Experiment to inhibit DDS and ROS2 child threads

y-okumura-isp · May 27, 2020, 2:51am

Abstract

In our previous post, we reported DDS child thread and scheduling policy affect wake up latency.
In summary, RR-TS setting improve wake up latency than RR-RR, where

RR-TS means that main thread is Round-Robin schedule (real-time) and child threads are Time-Sharing schedul(non real-time),
RR-RR means that both main thread and child threads are RR.

We will report on the effect of higher priority process on communication in the next post.

I report in this post.

Motivation
Child threads stop in RR-TS if there is other thread/process with higher priority than child thread
If DDS is implemented as child thread does any communication process, DDS cannot send topic in such a situation.

Therefore we experiment to inhibit the child process by higher priority process.

Experiment Condition

Our setup is following:

Software Stack, see previous post in detail.
- Hardware: Raspberry Pi B+ with careful tuning
- OS : ubuntu 18.04 4.19.55-rt24-v7+
- ROS Distro : ROS 2 Eloquent Elusor
Benchmark program
- Ping-pong program.
  Ping sender wakeups periodically, sends ping topic and listen pong topic.
  Pong sender subscribes ping topic, replies pong to pong topic.
- We implement ping-pong program in 3 pattern.
  - 1 process with 1 node (1e1n)
  - 1 process with 2 nodes (1e2n). Nodes are ping-sender node and pong-sender node.
  - 2 processes (2e). 2 Processes means ping-sender process and pong-sender process.
  - I used SingleThreadedExecutor.
Inhibition program
- large image bitwise_not program
Metrics: we measure following in benchmark program
- (M1) Time until benchmark program ends
- (M2) Timing from wake up to ping sent:
  This increases when publish is blocked,
  because rclcpp::Publisher::publish calls blocking function rcl_publish.
- (M3) ping-pong RTT:
  If rcl_publish blocks, this metrics becomes wrong too.
  if rcl_publish does not block and this metrics is wrong, publishing pong may block.
- (M4) difference between last wake-up time and current wake-up time:
  Check this to detect too long sleep.
Experimentation Protocol
- Run benchmark program with RR-TS schedule. The priority of RR is 98.
  Immediately run inhibition program in RR schedule in the same core. The priority is 90.
  So, schedule priority is “main thread” > “inhibition program” > “DDS child thread”.
- We tuned that benchmark program and inhibition program finish within 1 minute,
  so if child thread is completely stopped by inhibition program, it takes 2 minuts to finish benchmark program.
- We measured 9 times under each condition and summarize the results.

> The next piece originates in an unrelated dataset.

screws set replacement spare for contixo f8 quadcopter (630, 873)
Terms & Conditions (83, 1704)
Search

I plan to publish codes of benchmark program and inhibition program.

Result Summary

Our result is following.
For 1 executor, 1 node or 2 nodes were unaffected.

number of executors	DDS	result
1	CycloneDDS	no effect by inhibition program
1	FastRTPS	no effect by inhibition program
2	CycloneDDS	no effect by inhibition program
2	FastRTPS	3 effect patterns

I describe details.

1 executor: cyclonedds and FastRTPS

Result
- The benchmark program finished in about 1 minute.
Comment
- In 1 executor, the topic communication looks like to be implemented as intra process communication.
  We capture network devices by wireshark, and found no data packet are communicated.
  It’s seems UNIX socet nor shared-memory are used, “copy” or “move” may be used internally in DDS.

2 executor in cyclonedds

Reslt
- The benchmark program finished in about 1 minute.
Comment
- Order of programs is important.
- When we start inhibition program before benchmark program, benchmark program blocks until inhibitation program finishes.
  (I think child thread is used for negotiation or discovery)

2 executor in FastRTPS

There is 3 patterns.

(1) ping blocks
- It takes 2 minutes to finish benchmark program.
- More precisely, it takes 1 minutes to send specific 1 ping.
(2) 2 minutes, but unknown reason
- It takes 2 minites to finish benchmark program.
- But the reason is unknown.
  (M2) The worst latency from wake-up to ping-sent is 100 [us]-order which is almost same in no inhibition program.
  (M3) The worst ping-pong RTT is 3 ms, no problem.
  (M4) The worst value is 1 second, which is too large bacause ping-sender wakes 10ms priod.
  But the worst value came out only once, so this is not the cause.
(3) no effect
- The benchmark program finished in about 1 minute.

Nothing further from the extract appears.